Ultimamente, o Idec vem jogando luz sobre um assunto correlato: o sistema pré-pago de cobrança pelos serviços, que vem sendo instalado experimentalmente em alguns municípios, como Palmas, capital de Tocantins. Segundo Paz, o grande problema desse tipo de sistema - feito através da compra de cartões pré-pagos, que dão direito a uma determinada cota de uso - é que pode aumentar a exclusão de pessoas carentes dos serviços de saneamento. "Além de a pessoa pagar antes por algo que ainda não consumiu, o sistema facilita o desligamento dos usuários. Para colocar o tema em debate, o Instituto promove no dia 15 de março, Dia Internacional do Consumidor, o seminário "Direito à Água: Sistema Pré-Pago e Impactos aos Consumidores", em São Paulo (SP).
Mudança de conceito
O mais novo fator somado ao debate atual sobre as questões relacionadas à água foi trazido pela Campanha da Fraternidade 2004. Uma das principais reivindicações da iniciativa é que mude a maneira como a legislação se refere à água. A proposta da CNBB é que deixe de ser usado o termo "recurso" e passe a ser usada a palavra "patrimônio". Malvezzi explica a motivação: "Mudando essa concepção, pretende-se estimular uma mudança cultural, o que, naturalmente, só pode se dar aos poucos. Pretendemos provocar a reflexão. E queremos, para isso, ver a mudança consolidada em lei".
Senra acredita que a mudança pode ajudar a explicitar certas questões, mas considera que a legislação, como está, já dá a noção que a CNBB quer. "Na medida em que a Constituição Federal diz que a gestão da água é de competência da União e dos estados, já está implícito que é um patrimônio, que é da população. Caso contrário, poderia ser gerida pela iniciativa privada. A diferença é semântica, na verdade", diz o secretário Nacional de Recursos Hídricos. "Está correto quererem explicitar a função social e ecológica da água", reconhece.
Belinky também acredita ser válida a questão trazida à tona pela Campanha da Fraternidade. "A reivindicação da campanha faz muito sentido", diz. No entanto, para Demóstenes Romano, a mudança na nomenclatura poderia ser mais eficaz se fosse mais radical. “Não sei se 'patrimônio' é a melhor palavra. A Campanha da Fraternidade está no meio do caminho, não avança. Ela é correta, mas conservadora", diz o mineiro, que acredita que a água deve ser vista como um outro ser vivo, como algo muito mais importante e com que se deve ter muito mais cuidado do que se teria com um bem ou um patrimônio.

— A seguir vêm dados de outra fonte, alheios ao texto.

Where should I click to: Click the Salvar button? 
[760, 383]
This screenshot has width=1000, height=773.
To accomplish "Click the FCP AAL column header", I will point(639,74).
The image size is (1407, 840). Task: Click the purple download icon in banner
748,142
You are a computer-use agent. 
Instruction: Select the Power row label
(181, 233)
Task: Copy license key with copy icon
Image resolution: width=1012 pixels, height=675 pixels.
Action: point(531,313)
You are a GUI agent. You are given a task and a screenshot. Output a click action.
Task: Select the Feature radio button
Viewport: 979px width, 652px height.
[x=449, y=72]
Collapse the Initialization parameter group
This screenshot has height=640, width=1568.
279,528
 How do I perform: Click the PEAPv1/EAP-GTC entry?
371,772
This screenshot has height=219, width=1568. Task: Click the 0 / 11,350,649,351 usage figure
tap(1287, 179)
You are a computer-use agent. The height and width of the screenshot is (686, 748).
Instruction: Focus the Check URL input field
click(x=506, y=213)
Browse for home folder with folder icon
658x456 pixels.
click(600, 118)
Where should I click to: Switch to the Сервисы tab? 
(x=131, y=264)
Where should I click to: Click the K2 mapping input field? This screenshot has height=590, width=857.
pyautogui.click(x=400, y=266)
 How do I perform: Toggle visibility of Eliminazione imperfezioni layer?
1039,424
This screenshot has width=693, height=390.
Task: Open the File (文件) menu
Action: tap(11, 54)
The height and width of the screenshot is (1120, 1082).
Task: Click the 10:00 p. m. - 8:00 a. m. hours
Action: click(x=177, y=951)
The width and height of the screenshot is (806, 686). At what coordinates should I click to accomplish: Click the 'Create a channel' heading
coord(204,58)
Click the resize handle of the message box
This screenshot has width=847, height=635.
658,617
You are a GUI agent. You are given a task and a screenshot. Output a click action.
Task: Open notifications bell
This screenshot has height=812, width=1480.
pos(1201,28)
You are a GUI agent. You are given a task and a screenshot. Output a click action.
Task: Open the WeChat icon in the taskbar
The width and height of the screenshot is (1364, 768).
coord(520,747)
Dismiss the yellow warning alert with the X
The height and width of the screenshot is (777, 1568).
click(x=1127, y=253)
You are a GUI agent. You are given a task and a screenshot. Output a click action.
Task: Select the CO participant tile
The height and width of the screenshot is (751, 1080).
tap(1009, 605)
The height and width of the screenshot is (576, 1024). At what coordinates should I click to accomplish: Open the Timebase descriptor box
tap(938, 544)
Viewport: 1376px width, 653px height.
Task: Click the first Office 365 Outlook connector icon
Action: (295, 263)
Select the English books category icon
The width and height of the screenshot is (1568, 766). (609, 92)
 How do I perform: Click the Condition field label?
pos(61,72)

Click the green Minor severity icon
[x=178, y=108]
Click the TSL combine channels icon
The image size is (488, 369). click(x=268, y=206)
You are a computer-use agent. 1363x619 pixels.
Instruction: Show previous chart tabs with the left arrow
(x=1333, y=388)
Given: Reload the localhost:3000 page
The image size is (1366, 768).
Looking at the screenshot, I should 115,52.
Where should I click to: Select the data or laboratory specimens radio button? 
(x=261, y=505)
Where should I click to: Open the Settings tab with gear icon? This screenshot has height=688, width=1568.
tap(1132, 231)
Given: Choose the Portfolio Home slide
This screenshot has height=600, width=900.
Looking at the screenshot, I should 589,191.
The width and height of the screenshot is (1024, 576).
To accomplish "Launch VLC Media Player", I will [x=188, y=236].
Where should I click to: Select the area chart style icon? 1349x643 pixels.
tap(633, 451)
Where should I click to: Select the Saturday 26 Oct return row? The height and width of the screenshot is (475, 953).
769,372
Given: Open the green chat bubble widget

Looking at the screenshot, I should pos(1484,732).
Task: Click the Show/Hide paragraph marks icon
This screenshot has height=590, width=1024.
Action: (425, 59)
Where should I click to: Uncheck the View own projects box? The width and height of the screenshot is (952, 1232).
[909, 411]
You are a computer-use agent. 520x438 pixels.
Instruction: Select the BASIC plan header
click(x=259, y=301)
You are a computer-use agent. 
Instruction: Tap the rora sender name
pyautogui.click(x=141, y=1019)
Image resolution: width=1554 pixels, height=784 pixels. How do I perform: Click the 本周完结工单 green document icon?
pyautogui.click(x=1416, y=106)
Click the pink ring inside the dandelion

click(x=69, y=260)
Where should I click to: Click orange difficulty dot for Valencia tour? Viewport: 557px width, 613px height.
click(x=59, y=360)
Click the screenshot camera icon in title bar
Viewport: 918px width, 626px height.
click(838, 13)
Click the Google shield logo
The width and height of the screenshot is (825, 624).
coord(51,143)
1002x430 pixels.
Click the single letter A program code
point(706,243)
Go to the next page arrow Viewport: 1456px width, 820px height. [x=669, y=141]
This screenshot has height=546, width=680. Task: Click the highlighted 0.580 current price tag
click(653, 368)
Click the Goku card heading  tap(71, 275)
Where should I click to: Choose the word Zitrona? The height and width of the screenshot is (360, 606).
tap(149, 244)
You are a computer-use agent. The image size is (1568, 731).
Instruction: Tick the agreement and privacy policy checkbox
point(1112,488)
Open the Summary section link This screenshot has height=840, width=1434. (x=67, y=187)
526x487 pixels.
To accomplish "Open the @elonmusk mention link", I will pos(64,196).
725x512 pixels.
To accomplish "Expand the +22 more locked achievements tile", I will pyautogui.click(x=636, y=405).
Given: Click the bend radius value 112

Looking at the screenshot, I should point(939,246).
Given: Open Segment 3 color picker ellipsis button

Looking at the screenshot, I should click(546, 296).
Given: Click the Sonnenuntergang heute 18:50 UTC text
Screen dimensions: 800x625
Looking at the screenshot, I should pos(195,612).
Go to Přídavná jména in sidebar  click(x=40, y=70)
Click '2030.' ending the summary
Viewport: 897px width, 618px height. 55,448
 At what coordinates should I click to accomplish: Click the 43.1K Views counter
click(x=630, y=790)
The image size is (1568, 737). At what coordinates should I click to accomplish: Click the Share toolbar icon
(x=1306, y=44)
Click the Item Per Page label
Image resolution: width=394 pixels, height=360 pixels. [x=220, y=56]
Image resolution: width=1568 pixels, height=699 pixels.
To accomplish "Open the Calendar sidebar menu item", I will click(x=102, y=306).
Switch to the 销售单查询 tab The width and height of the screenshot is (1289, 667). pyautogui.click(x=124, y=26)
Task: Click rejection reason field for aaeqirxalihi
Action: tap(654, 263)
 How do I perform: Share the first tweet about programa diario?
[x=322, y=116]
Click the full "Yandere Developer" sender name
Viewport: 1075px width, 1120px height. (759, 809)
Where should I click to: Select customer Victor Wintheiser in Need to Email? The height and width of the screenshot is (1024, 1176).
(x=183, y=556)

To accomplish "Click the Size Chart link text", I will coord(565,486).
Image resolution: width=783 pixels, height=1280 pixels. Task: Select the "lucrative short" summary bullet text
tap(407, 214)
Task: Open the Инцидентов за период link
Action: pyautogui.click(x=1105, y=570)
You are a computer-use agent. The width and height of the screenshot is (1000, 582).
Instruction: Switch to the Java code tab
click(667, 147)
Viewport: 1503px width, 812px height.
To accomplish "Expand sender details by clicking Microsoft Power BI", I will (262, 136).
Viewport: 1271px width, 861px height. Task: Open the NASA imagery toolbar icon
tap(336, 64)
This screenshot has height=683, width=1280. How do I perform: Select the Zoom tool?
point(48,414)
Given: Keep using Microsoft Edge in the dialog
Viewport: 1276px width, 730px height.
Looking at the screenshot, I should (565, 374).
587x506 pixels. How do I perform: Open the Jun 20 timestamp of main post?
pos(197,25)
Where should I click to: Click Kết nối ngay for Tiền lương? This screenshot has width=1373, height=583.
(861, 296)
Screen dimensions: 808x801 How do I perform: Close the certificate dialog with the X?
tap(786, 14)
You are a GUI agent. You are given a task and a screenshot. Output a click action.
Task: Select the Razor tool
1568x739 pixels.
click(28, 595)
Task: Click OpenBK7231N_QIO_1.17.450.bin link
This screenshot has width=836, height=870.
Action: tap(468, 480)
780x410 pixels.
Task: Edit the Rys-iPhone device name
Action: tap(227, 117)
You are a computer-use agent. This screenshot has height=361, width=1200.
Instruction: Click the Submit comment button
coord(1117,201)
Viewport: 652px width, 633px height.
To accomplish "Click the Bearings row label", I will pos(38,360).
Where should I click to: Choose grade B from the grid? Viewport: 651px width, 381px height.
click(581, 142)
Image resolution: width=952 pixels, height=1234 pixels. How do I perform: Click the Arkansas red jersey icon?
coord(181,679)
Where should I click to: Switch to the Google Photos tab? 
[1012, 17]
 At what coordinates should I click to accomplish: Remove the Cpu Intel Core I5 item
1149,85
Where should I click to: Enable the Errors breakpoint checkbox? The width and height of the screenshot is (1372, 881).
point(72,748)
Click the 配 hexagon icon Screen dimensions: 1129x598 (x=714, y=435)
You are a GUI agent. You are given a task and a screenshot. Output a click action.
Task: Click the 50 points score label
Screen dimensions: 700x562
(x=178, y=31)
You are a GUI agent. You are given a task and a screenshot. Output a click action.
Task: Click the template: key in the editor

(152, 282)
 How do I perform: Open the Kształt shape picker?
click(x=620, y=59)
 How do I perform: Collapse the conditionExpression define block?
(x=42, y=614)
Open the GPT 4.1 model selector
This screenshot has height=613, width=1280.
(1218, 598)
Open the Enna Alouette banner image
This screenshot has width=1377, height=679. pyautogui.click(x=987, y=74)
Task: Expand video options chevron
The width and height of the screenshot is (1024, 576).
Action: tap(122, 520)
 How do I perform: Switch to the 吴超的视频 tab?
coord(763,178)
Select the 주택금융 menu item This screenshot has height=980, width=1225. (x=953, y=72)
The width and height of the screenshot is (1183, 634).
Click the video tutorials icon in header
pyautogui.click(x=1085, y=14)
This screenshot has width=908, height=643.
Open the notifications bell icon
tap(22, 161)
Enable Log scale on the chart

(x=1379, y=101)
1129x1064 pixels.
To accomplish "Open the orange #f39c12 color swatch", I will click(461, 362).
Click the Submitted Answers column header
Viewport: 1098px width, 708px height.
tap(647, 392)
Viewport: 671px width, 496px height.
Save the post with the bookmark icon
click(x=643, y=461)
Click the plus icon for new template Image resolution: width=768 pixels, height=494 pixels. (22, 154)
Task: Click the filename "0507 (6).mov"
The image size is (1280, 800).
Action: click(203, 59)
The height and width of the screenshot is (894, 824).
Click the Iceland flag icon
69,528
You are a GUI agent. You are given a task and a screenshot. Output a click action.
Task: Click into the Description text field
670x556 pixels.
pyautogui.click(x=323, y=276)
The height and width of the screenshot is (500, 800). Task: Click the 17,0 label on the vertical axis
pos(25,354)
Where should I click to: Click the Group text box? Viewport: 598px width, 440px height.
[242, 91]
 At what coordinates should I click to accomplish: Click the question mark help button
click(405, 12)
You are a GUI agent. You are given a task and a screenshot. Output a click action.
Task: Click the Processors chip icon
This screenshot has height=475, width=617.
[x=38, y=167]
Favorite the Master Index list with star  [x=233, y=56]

Patrimônio, bem, recurso ou ser vivo, o fato é que, analisando os debates atuais sobre água, a conclusão necessária é de que o modo como as pessoas se relacionam com ela precisa mudar. Deve-se deixar de encarar sua abundância em mares, rios e lençóis freáticos como garantia de oferta constante; deve-se deixar de poluir e calcular melhor as conseqüências da urbanização e do aumento populacional; deve-se encará-la como algo ao mesmo tempo de todos e de ninguém e que, por isso mesmo, deve ser bem cuidado; e, não menos importante, deve-se ter a preocupação com o seu gerenciamento, tendo em mente a ameaça da escassez - antes que a fonte de vida no planeta desça pelo ralo.